April 12, 2021

Food prescriptions for a healthy diet

A new Food Prescription Team is developing and testing weekly meal plans to help people achieve healthy and affordable diets.

Contributed by Deborah Cohen, MD

Although many of us have a good idea of what we should eat for a healthy diet — fruits, vegetables, whole grains, fish, and lean meats or proteins —that knowledge doesn’t always translate into action and meeting the recommended daily allowances for all the essential nutrients we need for optimal health.

In a world with so many options, coming up with a feasible and affordable solution to planning a healthy diet is not easy. To address this challenge, the Kaiser Permanente Department of Research & Evaluation in Southern California created a Food Prescription Team. The team’s mission is to design optimal weekly meal plans to help people achieve a healthy and affordable diet, reducing the burdens of shopping and figuring out what to prepare.

The initial trial

Our first menu plan covered 3 meals a day and snacks, for 7 days. We tested it with 5 households, each with 4 to 5 members, including a mother who had given birth in the past 12 months, meaning there was a new baby in each family. We delivered suggested recipes for meals such as oatmeal with fruit, scrambled eggs with veggies, tuna salad, chicken soup, and enchiladas and the groceries needed to prepare those meals at no cost, although families were free to prepare the groceries in any way they wanted.

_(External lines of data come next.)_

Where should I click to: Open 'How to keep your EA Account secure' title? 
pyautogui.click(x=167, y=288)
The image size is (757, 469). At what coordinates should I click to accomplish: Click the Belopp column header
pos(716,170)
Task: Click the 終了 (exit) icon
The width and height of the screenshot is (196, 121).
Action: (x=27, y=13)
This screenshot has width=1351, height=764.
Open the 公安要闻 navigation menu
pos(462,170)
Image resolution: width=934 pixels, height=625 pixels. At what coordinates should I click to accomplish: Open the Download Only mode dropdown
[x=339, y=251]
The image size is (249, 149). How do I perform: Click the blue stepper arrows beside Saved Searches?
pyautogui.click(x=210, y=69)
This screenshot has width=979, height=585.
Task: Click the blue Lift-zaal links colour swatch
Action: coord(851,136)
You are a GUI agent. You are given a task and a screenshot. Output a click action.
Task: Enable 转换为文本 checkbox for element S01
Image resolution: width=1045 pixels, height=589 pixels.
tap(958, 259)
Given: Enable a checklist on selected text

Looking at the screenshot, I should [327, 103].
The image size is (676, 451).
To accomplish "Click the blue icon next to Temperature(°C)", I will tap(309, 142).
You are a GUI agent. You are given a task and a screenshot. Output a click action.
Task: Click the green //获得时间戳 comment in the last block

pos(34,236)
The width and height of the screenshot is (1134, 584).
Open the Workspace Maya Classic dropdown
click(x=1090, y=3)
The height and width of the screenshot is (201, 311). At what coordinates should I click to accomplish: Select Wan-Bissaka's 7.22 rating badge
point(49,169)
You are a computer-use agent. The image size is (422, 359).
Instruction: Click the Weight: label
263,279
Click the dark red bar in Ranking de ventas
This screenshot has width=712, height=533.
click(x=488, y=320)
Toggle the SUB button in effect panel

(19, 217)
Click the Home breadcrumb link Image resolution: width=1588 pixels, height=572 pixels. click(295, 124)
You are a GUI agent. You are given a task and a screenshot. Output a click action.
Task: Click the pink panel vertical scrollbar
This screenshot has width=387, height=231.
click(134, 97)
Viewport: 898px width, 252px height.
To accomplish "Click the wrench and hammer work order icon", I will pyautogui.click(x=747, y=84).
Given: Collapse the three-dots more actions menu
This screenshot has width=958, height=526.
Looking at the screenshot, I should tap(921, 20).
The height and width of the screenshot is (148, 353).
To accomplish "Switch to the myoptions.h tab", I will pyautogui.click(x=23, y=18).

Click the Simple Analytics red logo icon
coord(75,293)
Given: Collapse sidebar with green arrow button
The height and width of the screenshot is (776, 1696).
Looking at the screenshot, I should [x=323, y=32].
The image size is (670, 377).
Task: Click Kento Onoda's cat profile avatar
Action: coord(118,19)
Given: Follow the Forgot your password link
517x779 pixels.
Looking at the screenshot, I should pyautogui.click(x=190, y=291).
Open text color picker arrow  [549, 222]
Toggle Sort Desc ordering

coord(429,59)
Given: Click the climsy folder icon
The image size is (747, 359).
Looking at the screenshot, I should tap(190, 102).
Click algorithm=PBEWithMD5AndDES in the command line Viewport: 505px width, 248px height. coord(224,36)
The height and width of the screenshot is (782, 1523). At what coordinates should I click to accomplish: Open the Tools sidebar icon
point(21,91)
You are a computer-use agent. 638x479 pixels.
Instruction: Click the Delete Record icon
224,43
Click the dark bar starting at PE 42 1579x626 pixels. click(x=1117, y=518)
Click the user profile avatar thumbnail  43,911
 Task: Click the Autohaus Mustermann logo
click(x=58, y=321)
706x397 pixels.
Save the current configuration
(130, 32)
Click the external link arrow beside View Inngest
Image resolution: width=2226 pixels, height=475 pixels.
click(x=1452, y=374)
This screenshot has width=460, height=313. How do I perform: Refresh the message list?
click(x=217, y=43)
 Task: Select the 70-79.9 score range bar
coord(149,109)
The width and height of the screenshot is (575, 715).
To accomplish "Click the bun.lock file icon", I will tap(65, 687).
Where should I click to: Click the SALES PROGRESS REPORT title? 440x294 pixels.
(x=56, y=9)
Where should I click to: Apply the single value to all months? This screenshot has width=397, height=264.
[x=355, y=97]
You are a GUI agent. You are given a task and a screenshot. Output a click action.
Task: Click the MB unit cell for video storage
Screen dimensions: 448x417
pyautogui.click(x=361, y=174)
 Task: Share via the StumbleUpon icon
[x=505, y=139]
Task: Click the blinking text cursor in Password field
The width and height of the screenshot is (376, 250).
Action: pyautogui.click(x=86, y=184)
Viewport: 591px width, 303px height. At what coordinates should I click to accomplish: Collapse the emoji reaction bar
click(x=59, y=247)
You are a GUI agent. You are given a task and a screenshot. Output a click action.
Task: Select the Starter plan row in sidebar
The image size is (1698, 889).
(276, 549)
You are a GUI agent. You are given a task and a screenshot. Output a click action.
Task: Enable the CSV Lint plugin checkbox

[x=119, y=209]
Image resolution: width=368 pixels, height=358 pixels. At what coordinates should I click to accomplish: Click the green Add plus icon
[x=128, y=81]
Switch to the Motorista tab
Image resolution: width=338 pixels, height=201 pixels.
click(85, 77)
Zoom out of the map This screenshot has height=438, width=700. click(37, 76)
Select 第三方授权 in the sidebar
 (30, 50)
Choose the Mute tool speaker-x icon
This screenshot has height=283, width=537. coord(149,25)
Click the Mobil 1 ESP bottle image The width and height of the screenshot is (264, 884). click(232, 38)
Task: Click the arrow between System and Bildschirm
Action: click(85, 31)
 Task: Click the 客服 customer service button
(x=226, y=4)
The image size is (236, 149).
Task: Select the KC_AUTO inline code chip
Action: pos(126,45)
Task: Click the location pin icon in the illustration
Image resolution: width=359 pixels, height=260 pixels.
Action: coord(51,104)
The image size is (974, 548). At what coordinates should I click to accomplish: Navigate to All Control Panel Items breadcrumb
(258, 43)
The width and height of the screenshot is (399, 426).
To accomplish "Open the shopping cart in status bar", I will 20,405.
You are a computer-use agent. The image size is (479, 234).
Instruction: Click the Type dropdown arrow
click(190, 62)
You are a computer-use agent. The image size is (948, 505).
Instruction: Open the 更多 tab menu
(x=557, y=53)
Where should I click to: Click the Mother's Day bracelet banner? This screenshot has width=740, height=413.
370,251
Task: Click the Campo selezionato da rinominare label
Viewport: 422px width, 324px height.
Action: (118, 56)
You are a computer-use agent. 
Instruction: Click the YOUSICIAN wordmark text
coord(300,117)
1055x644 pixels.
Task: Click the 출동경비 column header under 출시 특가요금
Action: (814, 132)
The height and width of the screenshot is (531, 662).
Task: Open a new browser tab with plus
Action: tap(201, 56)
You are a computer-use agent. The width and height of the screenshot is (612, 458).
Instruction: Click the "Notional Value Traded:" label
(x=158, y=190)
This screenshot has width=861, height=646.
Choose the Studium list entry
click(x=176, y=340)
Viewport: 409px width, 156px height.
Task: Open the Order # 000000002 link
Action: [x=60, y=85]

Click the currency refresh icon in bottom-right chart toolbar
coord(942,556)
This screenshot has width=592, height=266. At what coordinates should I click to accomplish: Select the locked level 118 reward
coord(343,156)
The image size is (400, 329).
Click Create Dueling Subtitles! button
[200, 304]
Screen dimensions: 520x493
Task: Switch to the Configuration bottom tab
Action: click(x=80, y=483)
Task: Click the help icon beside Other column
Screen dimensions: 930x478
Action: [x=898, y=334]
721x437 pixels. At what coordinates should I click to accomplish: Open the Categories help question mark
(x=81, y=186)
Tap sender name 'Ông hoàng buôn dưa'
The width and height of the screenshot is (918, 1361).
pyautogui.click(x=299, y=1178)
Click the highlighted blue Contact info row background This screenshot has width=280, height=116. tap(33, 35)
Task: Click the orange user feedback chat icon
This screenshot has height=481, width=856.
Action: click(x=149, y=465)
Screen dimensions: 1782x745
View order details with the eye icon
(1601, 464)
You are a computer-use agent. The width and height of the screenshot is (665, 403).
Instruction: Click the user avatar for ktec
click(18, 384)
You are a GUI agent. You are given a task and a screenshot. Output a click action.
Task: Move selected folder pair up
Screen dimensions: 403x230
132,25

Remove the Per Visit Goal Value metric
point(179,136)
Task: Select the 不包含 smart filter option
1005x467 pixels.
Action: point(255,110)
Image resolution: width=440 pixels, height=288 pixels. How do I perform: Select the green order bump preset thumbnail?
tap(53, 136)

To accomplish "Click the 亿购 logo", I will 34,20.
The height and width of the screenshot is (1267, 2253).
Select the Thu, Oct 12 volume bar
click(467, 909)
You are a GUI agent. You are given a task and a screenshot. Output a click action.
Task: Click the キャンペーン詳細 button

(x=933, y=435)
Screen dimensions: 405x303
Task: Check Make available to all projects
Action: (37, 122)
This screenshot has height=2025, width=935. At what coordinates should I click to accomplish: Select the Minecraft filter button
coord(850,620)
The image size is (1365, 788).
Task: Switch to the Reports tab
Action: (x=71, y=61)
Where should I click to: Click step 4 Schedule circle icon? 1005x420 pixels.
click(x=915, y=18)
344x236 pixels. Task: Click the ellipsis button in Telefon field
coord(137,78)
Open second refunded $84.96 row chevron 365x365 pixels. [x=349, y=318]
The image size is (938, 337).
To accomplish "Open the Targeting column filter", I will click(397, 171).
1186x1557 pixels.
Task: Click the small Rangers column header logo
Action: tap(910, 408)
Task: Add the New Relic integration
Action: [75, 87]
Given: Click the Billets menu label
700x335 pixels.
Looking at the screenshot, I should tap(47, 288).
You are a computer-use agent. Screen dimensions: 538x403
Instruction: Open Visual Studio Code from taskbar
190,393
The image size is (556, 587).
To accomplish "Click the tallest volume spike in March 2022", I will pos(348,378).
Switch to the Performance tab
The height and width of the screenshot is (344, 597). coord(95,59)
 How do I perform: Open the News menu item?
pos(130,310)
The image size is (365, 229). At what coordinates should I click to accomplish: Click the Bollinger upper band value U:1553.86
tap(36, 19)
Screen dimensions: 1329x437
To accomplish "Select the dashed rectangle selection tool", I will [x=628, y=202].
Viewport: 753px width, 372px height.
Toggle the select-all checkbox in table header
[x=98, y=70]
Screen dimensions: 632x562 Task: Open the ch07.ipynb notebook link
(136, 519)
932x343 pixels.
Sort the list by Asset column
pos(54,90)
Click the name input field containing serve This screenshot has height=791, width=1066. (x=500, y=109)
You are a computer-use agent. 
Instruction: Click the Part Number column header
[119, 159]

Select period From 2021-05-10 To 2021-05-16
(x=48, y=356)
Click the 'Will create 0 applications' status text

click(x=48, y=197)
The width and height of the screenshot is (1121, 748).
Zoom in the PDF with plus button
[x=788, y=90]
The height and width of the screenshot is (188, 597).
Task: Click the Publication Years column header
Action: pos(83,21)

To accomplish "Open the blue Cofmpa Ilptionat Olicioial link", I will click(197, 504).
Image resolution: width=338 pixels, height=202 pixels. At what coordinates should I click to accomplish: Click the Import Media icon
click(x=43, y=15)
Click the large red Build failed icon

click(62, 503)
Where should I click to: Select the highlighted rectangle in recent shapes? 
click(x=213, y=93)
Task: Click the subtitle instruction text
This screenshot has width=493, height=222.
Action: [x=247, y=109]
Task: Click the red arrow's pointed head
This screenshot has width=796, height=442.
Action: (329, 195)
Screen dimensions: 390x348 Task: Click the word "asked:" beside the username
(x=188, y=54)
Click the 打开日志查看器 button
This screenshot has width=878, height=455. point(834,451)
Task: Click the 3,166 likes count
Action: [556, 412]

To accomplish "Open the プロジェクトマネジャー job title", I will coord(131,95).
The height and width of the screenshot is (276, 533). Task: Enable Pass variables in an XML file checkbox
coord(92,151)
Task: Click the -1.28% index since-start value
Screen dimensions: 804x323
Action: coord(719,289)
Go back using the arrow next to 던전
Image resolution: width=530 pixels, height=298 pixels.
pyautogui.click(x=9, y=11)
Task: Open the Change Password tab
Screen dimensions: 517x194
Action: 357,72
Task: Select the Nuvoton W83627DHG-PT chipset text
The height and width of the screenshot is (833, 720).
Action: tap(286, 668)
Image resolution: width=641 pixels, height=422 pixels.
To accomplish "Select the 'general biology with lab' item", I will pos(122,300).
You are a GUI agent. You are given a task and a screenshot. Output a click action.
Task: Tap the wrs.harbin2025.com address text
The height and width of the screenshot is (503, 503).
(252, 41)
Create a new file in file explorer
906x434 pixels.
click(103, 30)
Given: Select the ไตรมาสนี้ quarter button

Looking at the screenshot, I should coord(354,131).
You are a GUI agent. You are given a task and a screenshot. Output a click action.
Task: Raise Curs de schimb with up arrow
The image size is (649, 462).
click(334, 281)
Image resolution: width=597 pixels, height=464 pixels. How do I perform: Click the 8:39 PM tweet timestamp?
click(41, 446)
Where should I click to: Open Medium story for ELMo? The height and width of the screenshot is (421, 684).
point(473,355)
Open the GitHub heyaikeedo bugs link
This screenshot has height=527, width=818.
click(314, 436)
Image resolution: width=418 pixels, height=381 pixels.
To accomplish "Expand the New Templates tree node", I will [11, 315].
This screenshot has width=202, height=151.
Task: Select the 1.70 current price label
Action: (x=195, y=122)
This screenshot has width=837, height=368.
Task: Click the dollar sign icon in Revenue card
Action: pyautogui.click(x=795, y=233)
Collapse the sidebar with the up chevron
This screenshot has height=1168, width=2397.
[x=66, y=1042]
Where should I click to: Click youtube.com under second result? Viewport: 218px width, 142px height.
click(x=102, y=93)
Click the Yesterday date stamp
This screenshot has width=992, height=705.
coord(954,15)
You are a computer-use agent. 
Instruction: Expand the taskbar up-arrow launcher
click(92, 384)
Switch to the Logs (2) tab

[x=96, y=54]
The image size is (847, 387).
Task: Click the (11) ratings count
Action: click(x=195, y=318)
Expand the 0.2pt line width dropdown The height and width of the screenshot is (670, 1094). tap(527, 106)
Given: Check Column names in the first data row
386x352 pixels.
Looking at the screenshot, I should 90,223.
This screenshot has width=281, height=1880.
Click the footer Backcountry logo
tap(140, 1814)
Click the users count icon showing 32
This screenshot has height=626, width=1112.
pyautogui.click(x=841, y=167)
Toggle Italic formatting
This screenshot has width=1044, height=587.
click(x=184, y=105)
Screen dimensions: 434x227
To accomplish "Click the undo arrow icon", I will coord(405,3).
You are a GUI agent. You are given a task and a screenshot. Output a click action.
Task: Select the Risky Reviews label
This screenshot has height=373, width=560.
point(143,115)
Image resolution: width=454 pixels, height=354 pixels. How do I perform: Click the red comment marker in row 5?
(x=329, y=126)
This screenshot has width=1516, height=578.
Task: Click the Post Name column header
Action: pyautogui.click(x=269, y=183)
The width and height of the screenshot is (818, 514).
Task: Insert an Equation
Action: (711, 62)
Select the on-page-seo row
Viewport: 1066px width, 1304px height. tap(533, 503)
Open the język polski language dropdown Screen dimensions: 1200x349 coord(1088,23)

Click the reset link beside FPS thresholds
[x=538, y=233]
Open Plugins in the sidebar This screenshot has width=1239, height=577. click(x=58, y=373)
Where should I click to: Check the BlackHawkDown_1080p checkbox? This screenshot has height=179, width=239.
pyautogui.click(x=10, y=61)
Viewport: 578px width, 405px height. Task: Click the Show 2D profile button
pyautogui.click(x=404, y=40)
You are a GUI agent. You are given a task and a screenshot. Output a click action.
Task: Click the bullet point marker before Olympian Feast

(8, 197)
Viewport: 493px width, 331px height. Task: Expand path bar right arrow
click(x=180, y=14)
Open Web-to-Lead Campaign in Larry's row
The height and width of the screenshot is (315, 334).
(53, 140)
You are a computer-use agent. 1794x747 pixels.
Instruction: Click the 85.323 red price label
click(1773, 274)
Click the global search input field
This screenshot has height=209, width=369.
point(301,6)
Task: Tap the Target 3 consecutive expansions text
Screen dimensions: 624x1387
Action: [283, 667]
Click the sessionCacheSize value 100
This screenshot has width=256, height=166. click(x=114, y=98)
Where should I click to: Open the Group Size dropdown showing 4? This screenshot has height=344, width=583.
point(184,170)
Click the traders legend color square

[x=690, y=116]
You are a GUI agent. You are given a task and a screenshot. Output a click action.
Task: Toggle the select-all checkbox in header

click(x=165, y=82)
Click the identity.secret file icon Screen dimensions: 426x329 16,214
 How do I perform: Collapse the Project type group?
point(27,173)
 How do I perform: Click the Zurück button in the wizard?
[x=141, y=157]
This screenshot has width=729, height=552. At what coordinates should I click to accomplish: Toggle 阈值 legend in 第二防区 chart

In each household, the mothers reported what they ate during 2 days in the week before they received the groceries and during 2 days in the week with the groceries. The average change in dietary quality comparing the 2 weeks was significant. While caloric intake did not change, the families ate more fruits and vegetables and more fiber, while their consumption of added sugars and solid fats went down. And, the women liked the grocery delivery because getting to the store was difficult with an infant at home. They also liked the meal plans, which helped them figure out what to make every day. The cost of the groceries was $120 per family, or about $1.43 per person per meal, but all the families said they got more than enough food for the week and had plenty of leftovers.

Although we did not supply any junk food, participants said they did not miss these foods. They also all said having the food at home reduced their frequency of going out to eat, which helps explain much of the improvement in their dietary quality.

Next steps

Over 90% of Americans age 70 and under do not currently meet the Dietary Guidelines for Americans. Adhering to food prescriptions — meals plans provided by a trusted medical care team — can ensure a healthy diet, but it is still an open question whether people will routinely follow them and be interested in a program that delivers these groceries at low cost.

In the meantime, there are a few things everyone can do to start eating better at home, including planning meals for the week and making a list to simplify grocery shopping. Planning is a good way to commit to change and makes it easier to cook at home more.